Opinion

Immigration anxiety: A voice from the past

Friday, March 29, 2024

Our recent snowstorm allowed me to catch up on some reading, including an essay in “Imprimis,” a newsletter I have received since the late 1980s. The piece addressed our current immigration issues, comparing the rate of crossings to those in 1960 when the Eisenhower Administration began keeping track of those numbers. As most of us have over the past few years, I have seen these numbers expressed in various configurations, but this essay broke them down in a way that added additional, if not startling, context.

The piece pointed out that over the past three years, apprehensions at the border have averaged 6,940 per day. In 2022 alone, the apprehensions were at 6,575; in 2023, that number rose to 8,219. It is now being reported that in 2024, apprehensions are running higher still, yet those numbers are only the people we can count, and there are many that we cannot.

Just for comparison, let’s look at some numbers closer to home. In 2020, the US Census Bureau pegged the population of McCook at 7,698. In 2021, that dropped to 7,356, and the projection for 2024 is a further drop to 7,236.

Can we conclude that a population roughly the size of McCook is crossing the border daily? The numbers suggest as much. How do we feel about it? That’s an even more interesting question.

I have given up trying to understand the motivations behind the current unfettered influx, whether out of compassion, to replenish our diminishing population, to provide a source of cheap labor, or just for cynical, identity-focussed political gain. Nor do I try to understand the attitudes of the extreme right, which go beyond legitimate concerns about economic and cultural impacts but tend to be rooted in nativism, xenophobia, or worse.

Long ago, before immigration issues reached the top-of-mind status it occupy today, I read another bit of history about attitudes toward immigration that has currency today but would also be worthy of a Paul Harvey broadcast. Do you remember Paul Harvey?

As the story goes, a prominent politician (not a president, but a name you know) wrote a letter to a colleague expressing concerns about the difficulties in his community caused by immigration. He suggested that the then-current influx of foreign nationals were not the brightest and best in their homeland, characterizing them as the “ignorant, stupid sort of their nation.”

He also discussed the language barrier as an impediment to assimilation, saying that few migrants attempted to understand our language and could not be socialized “either from the press or pulpit.” He added that as long as they refuse to adopt our language, they can never help their children achieve literacy in English.
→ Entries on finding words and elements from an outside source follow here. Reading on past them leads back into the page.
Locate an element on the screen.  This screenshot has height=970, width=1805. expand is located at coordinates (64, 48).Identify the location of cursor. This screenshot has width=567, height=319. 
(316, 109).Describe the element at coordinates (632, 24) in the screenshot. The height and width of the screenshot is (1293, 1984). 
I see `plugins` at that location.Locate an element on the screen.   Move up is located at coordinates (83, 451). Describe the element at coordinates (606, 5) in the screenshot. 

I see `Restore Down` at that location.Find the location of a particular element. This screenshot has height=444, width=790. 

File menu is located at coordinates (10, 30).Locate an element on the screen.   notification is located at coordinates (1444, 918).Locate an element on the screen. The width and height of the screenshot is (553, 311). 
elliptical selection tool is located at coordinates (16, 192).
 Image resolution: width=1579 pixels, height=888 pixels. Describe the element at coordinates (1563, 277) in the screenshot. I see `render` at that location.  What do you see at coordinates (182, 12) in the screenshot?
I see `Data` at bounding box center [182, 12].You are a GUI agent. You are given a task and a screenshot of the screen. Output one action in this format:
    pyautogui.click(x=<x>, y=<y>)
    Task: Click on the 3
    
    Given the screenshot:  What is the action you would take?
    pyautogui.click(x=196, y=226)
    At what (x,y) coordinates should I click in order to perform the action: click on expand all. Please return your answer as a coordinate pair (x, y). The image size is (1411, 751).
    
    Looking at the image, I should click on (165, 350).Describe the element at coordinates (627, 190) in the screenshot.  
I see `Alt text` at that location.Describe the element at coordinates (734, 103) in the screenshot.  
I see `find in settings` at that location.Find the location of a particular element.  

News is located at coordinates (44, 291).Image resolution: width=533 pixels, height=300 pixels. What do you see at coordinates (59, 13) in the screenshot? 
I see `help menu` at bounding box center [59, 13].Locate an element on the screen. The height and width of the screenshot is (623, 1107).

“Now they come in droves,” he wrote, and “it’s foreseeable that we will be unable to preserve our language.” The migrants publish their newspapers, advertisements, street signs, and legal writings in their native language.

One strategy he suggested was to distribute the migrants evenly across multiple geographic

areas to promote assimilation in a way that would not happen if they settled in clusters of their kind. Does any of that sound familiar? Isn’t there a redistribution of immigrants taking place right now?

At this point, I am resigned to looking at “what is,” which is a human migration that rivals those in history driven by war, political oppression, or famine. Throughout history, large masses of people have moved about the planet, pulling up stakes, leaving familiar cultures behind, and bringing change to their new environs.

Politics notwithstanding, the story is as old as humanity, which brings me back to our letter. Was it written about Mexicans, the Chinese, the Irish, or European Jews? No, but the language being discussed was German. Was the migration driven by World War I or World War II? No. It was earlier than that.

Our letter of interest was written to an English businessman, Peter Collinson. Collinson was a botanist and a member of the Royal Society who was active in cross-Atlantic information exchanges about horticulture and other scientific interests.

The letter was written in 1753, and the minority influx came from various German-speaking regions of Europe, including the Rhine Valley, Alsace, and Switzerland. Those immigrants are now known as the Pennsylvania Dutch, and the letter was written by none other than Benjamin Franklin.

Paul Harvey fans will recall how his daily broadcasts of surprising bits of history similar to this would end, and now you also know the rest of the story.